The deepest idea in architecture is also the simplest one: stack. One small layer learns to see edges. Stack a second on top and it sees textures; a third, eyes and wheels; a fourth, whole faces and cars. Nothing in the stack is clever on its own. The intelligence lives in the height.
The Transformer — the engine of this entire era — is, at heart, one modest block, copied and stacked a hundred times. We did not design a mind. We designed a brick, and then we built upward.
figure generating…
11
Specialization
Don't make everything do everything — route each problem to its specialist.
Why should every part of a brain do every job? The newest large models don't. They keep a quiet council of experts and, for each word that passes through, call on only the few who know best — a poet here, an accountant there, a grammarian for the comma.
Most of the model is asleep at any given moment. That is the trick that lets a system be enormous and fast at the very same time.
figure generating…
Volume V Scale, reuse & practice
12
More Is Different
Scale doesn't just improve a thing — past a threshold, it changes its kind.

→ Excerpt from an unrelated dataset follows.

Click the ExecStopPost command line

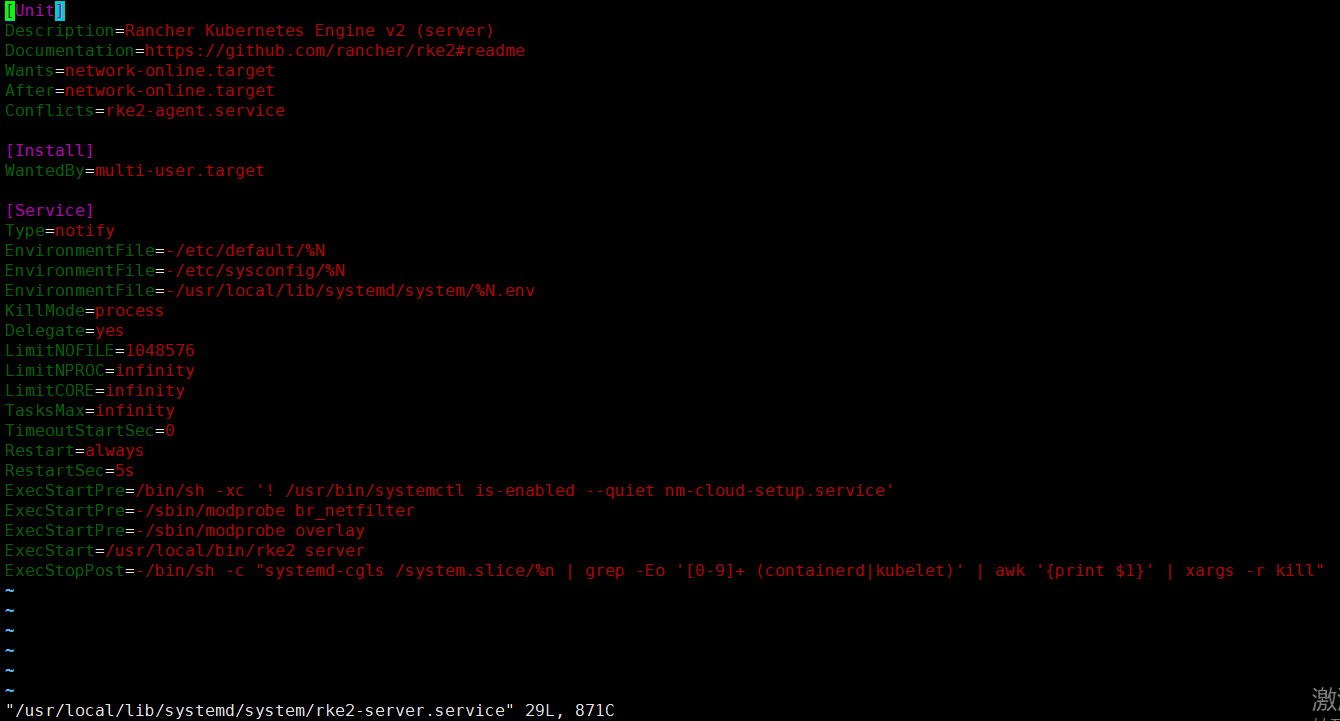[x=664, y=571]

For a long time, bigger only meant a little better. And then, past some invisible line, the models began to do things no one had trained them to do — follow instructions, reason in steps, translate languages they had barely seen.

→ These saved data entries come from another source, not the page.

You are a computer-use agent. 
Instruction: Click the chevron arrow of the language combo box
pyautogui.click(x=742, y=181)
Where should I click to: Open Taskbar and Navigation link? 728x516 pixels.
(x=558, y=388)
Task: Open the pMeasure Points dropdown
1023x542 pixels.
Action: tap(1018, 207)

The physicist Philip Anderson gave this its name in 1972: more is different. Enough water molecules don't make a bigger droplet; at some point they make ice. Quantity, pushed far enough, becomes a difference in quality.
figure generating…
13
Learn Once, Adapt Everywhere
Pour everything into one base — then adapt it cheaply, forever.
It would be madness to raise a brand-new mind from scratch for every small task. So we don't. We train one enormous model on the whole library of the internet, once, at staggering cost — and then everyone adapts that single foundation with the gentlest nudge: a few examples, a short prompt, a light touch.
The hard, expensive part is paid exactly once. The rest of us simply inherit it. This is the quiet meaning of the phrase "foundation model."
figure generating…
14
The Tea Kettle Principle
Don't solve the new problem — reduce it to one already solved.
There's an old joke about a mathematician. Asked to boil a kettle already full of water, he first pours the water out — so as to reduce the task to one he has solved before. AI does this constantly, and shamelessly.
To serve today's giant models quickly, engineers reached back for paging — a trick operating systems used to juggle memory in the 1960s. A brand-new problem, met with a fifty-year-old answer, lifted whole across the gap between two fields. The best move is often not invention. It is recognition.
figure generating…
15
The Elephant and the Ship
There is no single right vantage point — collect perspectives until the whole appears.
Six blind men meet an elephant. One holds the trunk and says snake; one the broad leg, tree; one the ear, fan. Each man is honest. Each is wrong. And only together, with all their partial truths laid side by side, does the animal finally appear.
Every hard problem in AI — and every real project you will ever ship — is an elephant. The work is not to find the one true view. It is to gather enough partial views that the whole creature steps out of the dark.
figure generating…
That is the map. Fifteen ideas, five movements, one long love affair with a single question: how does thinking work?
And here is what I hope you'll take from it. These are not facts to file away. They are tools. The next time you face a problem no one has solved — in your research, in your company, in a quiet notebook at midnight — you can run down the list and ask: is this a place to hand it to the gradient? To compress? To reverse a corruption? To reduce it to something already solved? The history of AI is not behind glass. It is a box of moves, and the box is open.
In the lectures to come we'll take them one at a time, slowly, with all the history and all the mathematics they deserve. But today I only wanted you to see the shape of the whole thing.